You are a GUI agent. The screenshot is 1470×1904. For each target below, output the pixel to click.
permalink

---

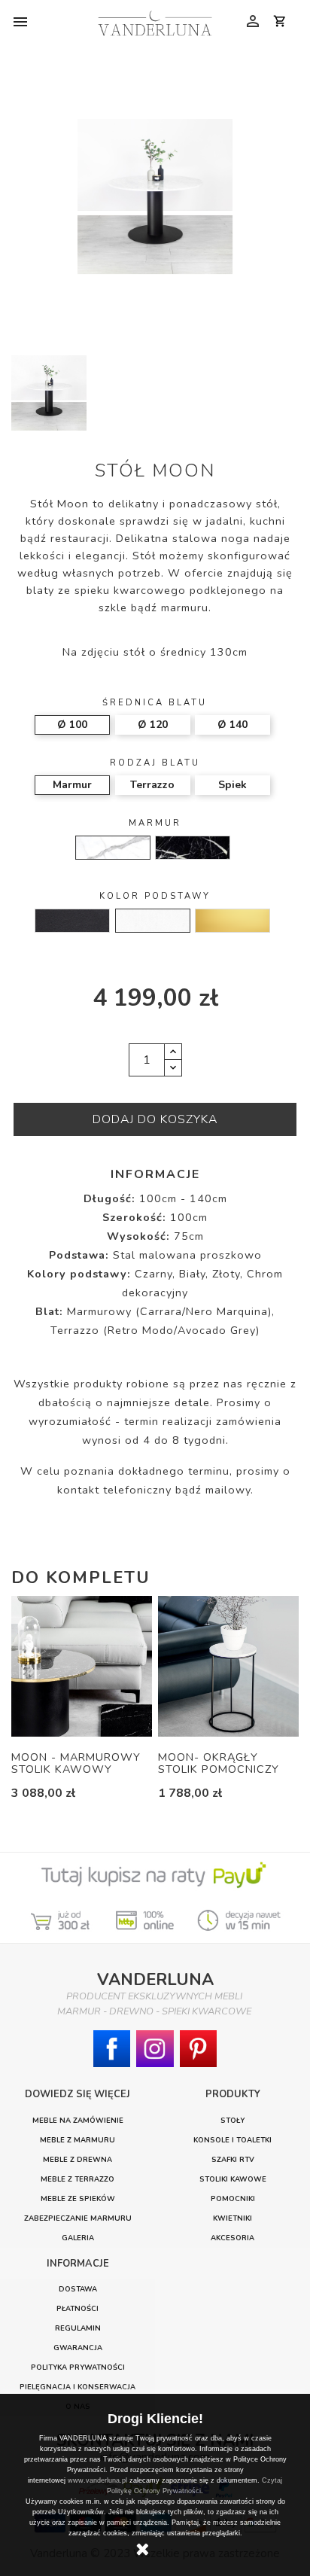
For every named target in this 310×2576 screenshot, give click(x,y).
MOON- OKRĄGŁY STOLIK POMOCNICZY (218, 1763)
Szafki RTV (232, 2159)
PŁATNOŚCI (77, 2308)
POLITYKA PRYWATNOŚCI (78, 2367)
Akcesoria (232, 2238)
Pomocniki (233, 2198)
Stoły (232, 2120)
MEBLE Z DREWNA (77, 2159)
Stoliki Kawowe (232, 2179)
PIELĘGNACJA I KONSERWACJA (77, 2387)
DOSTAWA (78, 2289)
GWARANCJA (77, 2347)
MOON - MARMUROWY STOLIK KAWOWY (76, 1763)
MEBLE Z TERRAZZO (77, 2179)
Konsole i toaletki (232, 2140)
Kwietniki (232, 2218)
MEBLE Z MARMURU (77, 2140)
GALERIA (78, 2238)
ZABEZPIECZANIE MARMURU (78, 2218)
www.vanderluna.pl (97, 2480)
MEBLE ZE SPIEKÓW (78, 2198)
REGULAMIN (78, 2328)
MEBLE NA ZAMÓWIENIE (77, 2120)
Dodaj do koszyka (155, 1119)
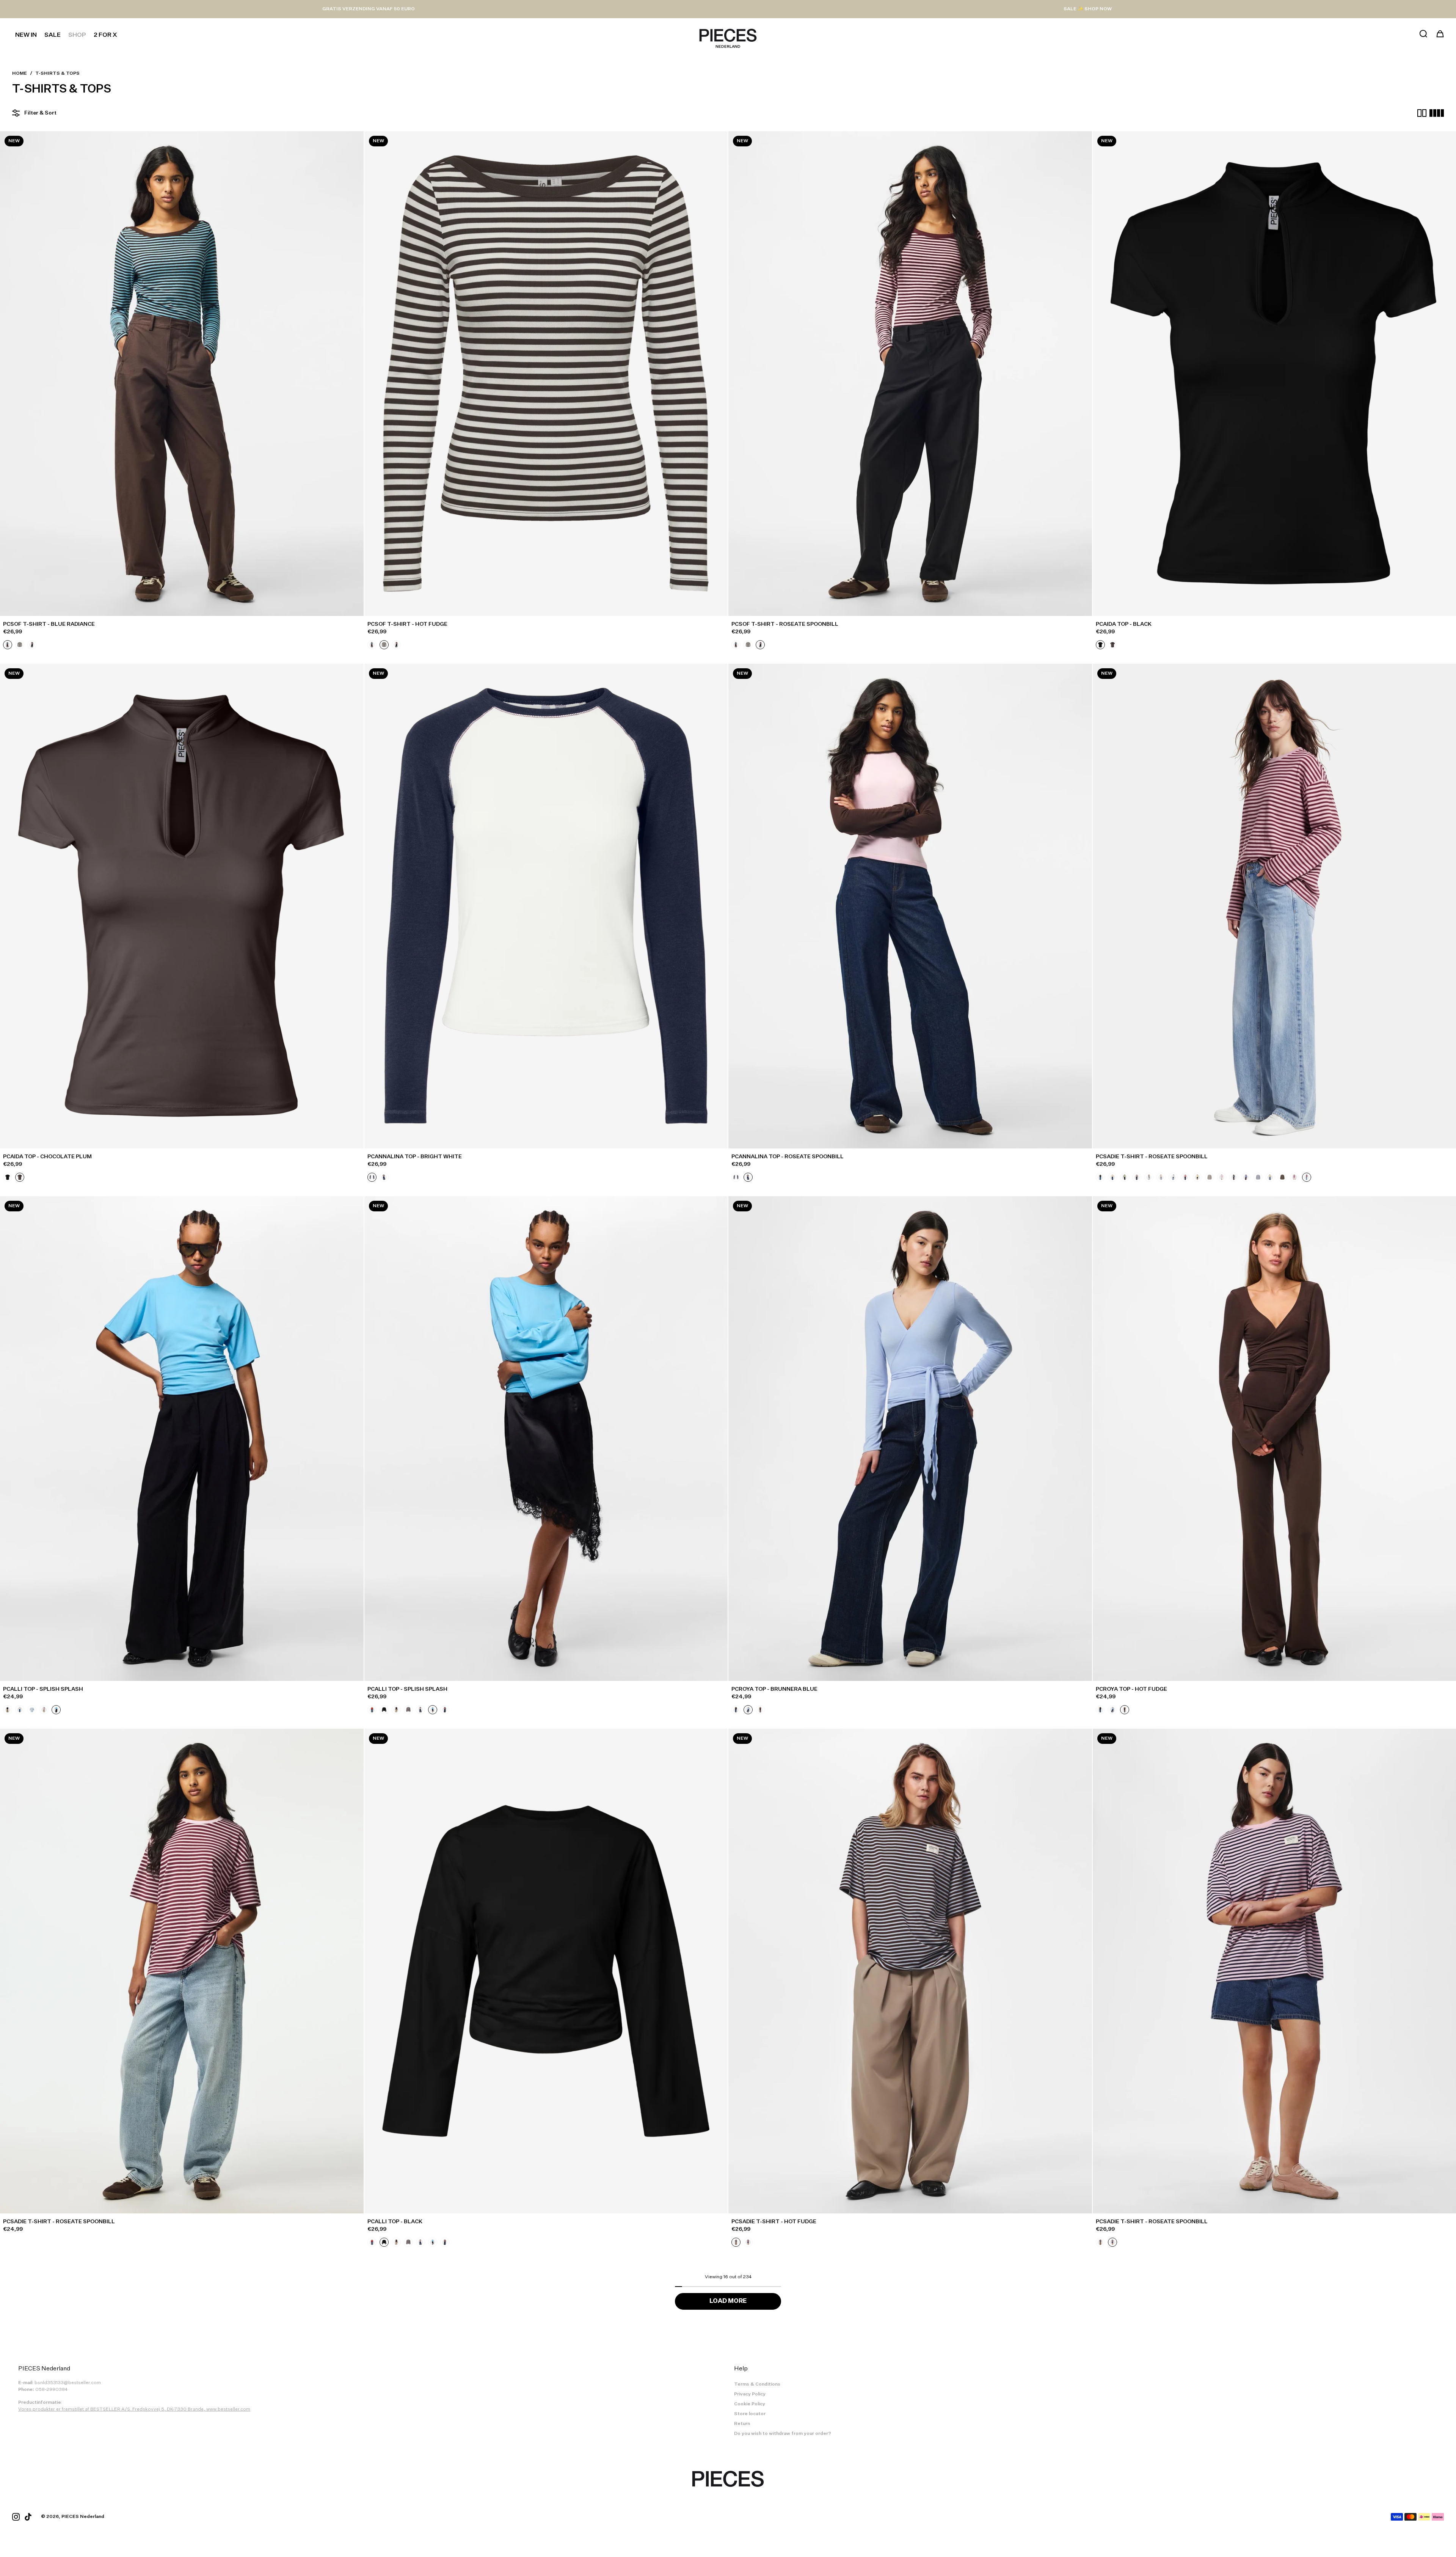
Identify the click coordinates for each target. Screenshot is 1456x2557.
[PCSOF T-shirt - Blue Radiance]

* * *

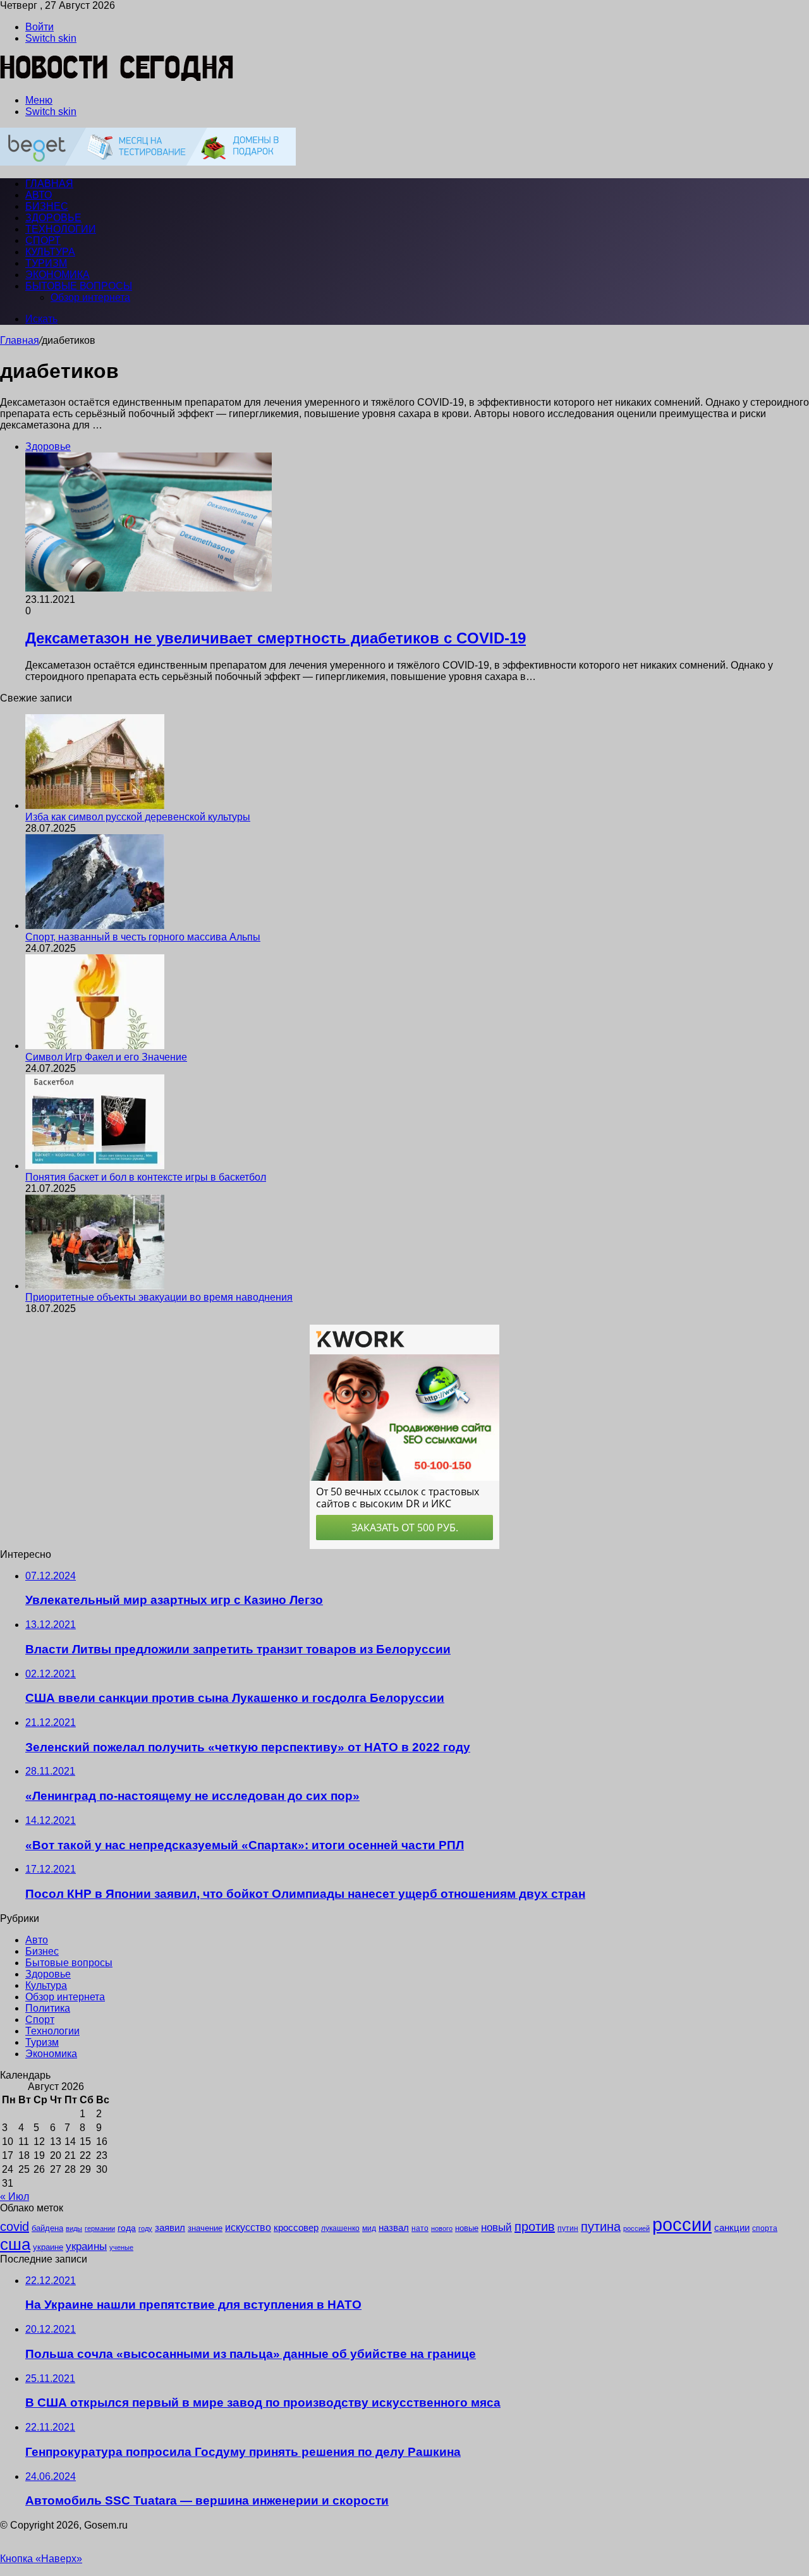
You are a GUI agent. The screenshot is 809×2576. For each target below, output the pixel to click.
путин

Task prompt:
Locate every line in the records above that contains the string "MEBLE" and copy each of those lines.

Response to this exercise:
MEBLE Z DREWNA (77, 2159)
MEBLE Z TERRAZZO (77, 2179)
MEBLE Z MARMURU (77, 2140)
MEBLE ZE SPIEKÓW (78, 2198)
MEBLE NA ZAMÓWIENIE (77, 2120)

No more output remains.